家の売却にかかる税金の種類は、以下のとおりです。
- 譲渡所得税
- 印紙税
- 登録免許税
- 消費税
家を売る際にかかる税金は種類が多く、計算も複雑です。
まずは各税金の特徴を知ることで、売却時の税金の全体像を理解しましょう。
1-1.譲渡所得税
譲渡所得税は、不動産の売却による利益に対して課される税金です。
この税金は所得税、住民税、復興特別所得税から成り立っており、所得税は国へ、住民税は地方自治体へ納めるもので、どちらも譲渡所得に対して課税されます。
また、東日本大震災の復興財源として、2037年までの期間限定で所得税額の2.1%が復興特別所得税として上乗せされます。
家を売却する際の税金では、譲渡所得税が最も大きな税負担となるでしょう。
具体的な計算方法は後述しますが、基本的に売却価格から取得費と諸経費を引いた利益に対して課税されることを覚えておきましょう。
1-2.印紙税
印紙税は、不動産売買契約書に必要な収入印紙にかかる税金で、契約金額に応じて税額が変動します。
印紙税は、契約書に正式な効力を持たせるために必要不可欠です。
契約金額が高くなるほど税額も上がるため、売買時には適切な金額の収入印紙を用意しなければなりません。
家を売却する際には、この印紙税も考慮に入れて準備しましょう。
一覧を以下の表にまとめたので、ぜひ参考にしてください。

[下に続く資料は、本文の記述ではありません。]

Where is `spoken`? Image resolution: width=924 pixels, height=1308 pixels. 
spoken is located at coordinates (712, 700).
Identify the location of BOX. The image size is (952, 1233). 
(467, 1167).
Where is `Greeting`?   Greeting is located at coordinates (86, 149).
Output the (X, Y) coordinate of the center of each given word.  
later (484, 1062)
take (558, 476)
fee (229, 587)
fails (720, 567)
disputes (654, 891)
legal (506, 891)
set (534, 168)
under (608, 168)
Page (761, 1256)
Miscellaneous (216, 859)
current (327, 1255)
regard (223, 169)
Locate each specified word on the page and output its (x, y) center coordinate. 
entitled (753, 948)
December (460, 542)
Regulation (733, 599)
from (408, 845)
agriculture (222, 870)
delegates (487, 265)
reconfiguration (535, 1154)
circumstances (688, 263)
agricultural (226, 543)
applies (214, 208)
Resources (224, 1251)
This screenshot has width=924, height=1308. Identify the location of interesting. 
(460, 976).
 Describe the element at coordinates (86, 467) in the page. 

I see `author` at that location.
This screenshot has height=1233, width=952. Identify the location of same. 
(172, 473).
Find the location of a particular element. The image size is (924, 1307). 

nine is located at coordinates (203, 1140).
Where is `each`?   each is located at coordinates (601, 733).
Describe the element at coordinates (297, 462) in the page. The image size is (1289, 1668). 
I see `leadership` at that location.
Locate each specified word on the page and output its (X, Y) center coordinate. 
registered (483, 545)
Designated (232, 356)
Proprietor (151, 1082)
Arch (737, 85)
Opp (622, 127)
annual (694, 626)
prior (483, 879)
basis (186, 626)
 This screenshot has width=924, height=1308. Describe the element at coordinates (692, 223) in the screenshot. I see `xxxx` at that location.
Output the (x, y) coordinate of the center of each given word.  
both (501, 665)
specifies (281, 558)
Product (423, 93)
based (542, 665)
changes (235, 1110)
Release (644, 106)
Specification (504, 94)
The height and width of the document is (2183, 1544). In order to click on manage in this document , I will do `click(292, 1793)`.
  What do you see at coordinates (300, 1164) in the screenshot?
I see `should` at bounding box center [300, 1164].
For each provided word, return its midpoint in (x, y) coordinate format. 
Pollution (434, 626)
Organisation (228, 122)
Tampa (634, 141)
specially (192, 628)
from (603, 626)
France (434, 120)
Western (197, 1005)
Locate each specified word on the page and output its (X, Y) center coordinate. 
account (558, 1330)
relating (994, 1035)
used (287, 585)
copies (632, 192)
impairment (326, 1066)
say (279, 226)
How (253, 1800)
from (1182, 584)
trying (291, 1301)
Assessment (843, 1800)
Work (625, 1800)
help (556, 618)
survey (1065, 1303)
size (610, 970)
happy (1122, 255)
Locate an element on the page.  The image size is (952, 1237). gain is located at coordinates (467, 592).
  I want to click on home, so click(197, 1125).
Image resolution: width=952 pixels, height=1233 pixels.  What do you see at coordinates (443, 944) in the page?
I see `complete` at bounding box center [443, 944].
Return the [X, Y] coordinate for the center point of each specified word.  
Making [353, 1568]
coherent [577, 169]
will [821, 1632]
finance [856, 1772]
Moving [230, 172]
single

なお、令和9年3月31日までは軽減税率が適用され、通常の納税額の半分の納税額(一部を除く)で済みます。
参考:国税庁「印紙税額の一覧表(その1)第1号文書から第4号文書まで」
国税庁:『「不動産譲渡契約書」及び「建設工事請負契約書」の印紙税の軽減措置の延長について』
1-3.登録免許税
登録免許税は、不動産の所有権が移転する際に必要な登記手続きに伴う税金で、新しい所有者の名義を正式に登記するために不可欠です。
登録免許税の税率は登記の種類や不動産の価値によって変動します。
<登録免許税の税率一覧>
登録免許税は、固定資産税評価額に上記の税率をかけて計算します。
固定資産税評価額とは各市町村が算定し、3年に1度見直されるものになります。
より正確な登録免許税の負担額を知りたい場合は、税理士などの専門家に相談しても良いでしょう。
1-4.消費税
不動産売却自体に消費税はかかりませんが、仲介手数料などの諸費用には10%の消費税が適用されます。
例えば、3,000万円の家を売却する際、仲介手数料が「売却価格の3%+6万円」だと仮定すると、仲介手数料は10%の消費税換算で105万6千円の計算になります。
不動産取引の際は、物件価格だけではなく、これらの付随する費用も考慮に入れることが重要です。
2.家を売却した際の譲渡所得税の計算方法
家の売却で気になるのは、いくら税金がかかるかではないでしょうか。
ここでは、家の売却時にかかる税金の中でも大きな割合を占める譲渡所得税の計算方法を解説します。
正しい知識を身につけることで、家の売却にかかる税金の概算がわかるようになるでしょう。
2-1.譲渡所得税の基本的な計算式
譲渡所得税の計算は、売却価格から取得費と譲渡費用、特別控除を差し引いた金額に税率を掛けて行います。
具体的な計算式は、以下のとおりです。
譲渡所得税=(売却価格-取得費-譲渡費用-特別控除)×税率 |
売却価格は実勢価格に近いものが求められ、取得費には購入価格や関連費用、リフォーム代なども含まれます。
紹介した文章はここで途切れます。